Dataset entries:
--------------------------------------------------
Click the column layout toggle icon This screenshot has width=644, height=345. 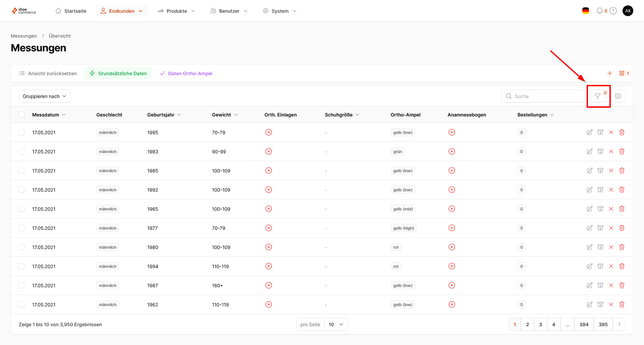[x=618, y=96]

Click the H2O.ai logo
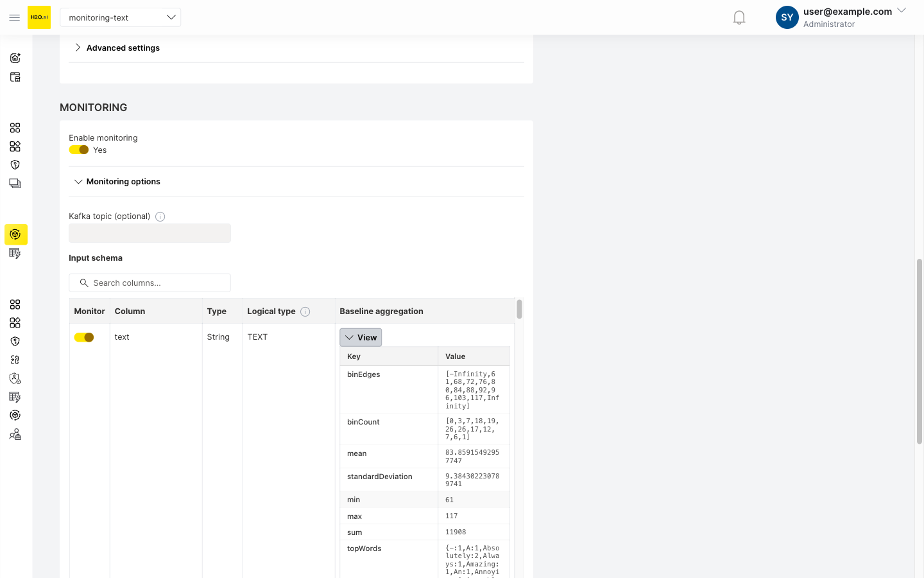coord(39,17)
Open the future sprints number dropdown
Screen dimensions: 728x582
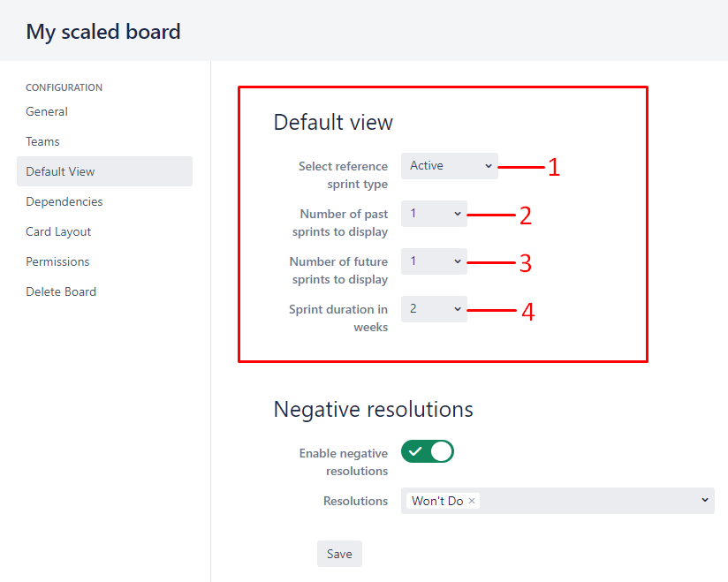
--------------------------------------------------
WORK TO COMPLETE -
Above are the records. Copy exactly, and only, the lines from the line containing "Open the future sprints number dropdown" through the last one, omitting any pictures.

TASK RESULT -
Open the future sprints number dropdown
Screen dimensions: 728x582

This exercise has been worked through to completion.